The LAPD also said, initially, that authorities discovered 5,000 pounds of fireworks in Arturo Ceja III’s backyard, but ATF agents would come out and say the amount was actually 32,000 pounds of fireworks and related explosives; most of the explosives were deemed safe enough to cart away. Ceja was arrested for transporting the explosives without a license.
Recreational fireworks of any kind are not allowed in Los Angeles.
The chief said it was possible that the heat that day and stress from handling so many explosives could have contributed to LAPD officers making mistakes.
That day’s heat did prompt officers to take precautions to keep the fireworks from igniting, using fans to try to cool them.
Incensed residents of the predominantly Latino neighborhood where the explosion occurred have criticized LAPD, saying police would not have done the same procedure in a wealthier area.
However, Moore said the containment vessel had successfully detonated explosives all over the city over the last decade that it’s been in service. He noted 42 previous detonations, including in the Pacific Palisades and in the San Fernando Valley.
The containment vessel had been tested after every detonation. Officials haven’t presented any evidence publicly that the containment vessel failed.
Moore seemed to leave open the possibility that LAPD policies failed to prevent the blast.
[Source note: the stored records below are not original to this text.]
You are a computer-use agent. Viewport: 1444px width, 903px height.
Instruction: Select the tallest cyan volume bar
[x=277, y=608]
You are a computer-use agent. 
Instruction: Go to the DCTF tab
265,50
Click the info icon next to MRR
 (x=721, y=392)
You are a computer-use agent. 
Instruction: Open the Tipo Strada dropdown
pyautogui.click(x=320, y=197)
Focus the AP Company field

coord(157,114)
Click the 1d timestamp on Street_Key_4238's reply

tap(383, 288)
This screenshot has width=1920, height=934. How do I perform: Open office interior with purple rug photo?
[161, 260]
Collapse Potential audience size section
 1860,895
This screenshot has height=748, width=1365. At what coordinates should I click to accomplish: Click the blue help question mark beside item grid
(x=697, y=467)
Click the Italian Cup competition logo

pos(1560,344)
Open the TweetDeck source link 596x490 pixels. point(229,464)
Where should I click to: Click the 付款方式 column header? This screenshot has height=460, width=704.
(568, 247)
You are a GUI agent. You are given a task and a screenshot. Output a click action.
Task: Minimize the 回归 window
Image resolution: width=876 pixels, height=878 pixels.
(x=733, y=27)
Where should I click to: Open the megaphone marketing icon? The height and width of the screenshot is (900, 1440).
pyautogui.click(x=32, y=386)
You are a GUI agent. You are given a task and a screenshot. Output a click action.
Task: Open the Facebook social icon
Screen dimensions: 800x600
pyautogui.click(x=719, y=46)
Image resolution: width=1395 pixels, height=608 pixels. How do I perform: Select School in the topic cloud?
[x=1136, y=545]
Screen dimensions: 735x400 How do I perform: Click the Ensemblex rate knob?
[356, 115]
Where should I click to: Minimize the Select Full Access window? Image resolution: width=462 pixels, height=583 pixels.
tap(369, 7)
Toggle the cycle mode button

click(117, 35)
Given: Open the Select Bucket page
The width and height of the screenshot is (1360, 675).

He said so far it did not appear that the officers violated any department policy concerning approving an on-site detonation.
Moore said it’s LAPD bomb squad policy to not transport some explosives – he said risks from moving them include temperature changes and static electricity that could set them off.
But other agencies around the country do transport suspected dangerous explosives using their containment vessels.
In 2018, the New York Police Department used its containment vessel to transport suspected explosive devices found at the headquarters of CNN to NYPD’s firing range in the Bronx, where the agency detonated them.
A 2014 Department of Homeland Security survey of containment vessels on the market at the time suggested that agencies could use them to move explosive devices away from populated areas and important buildings.
“When a suspect object is found, it can be contained in the chamber of a (total containment vessel) and transported away from the area to protect the facility and personnel,” DHS researchers wrote.
Moore and Michael Hoffman, the special agent in charge of the ATF’s Los Angeles division, said investigations into the blast were ongoing. An ATF report about what happened that day was expected in 30 days.
Moore apologized to the residents hurt and displaced by the blast.
“I want to personally express my apologies to every resident, business operator and customer that was traumatically impacted by this incident,” he said.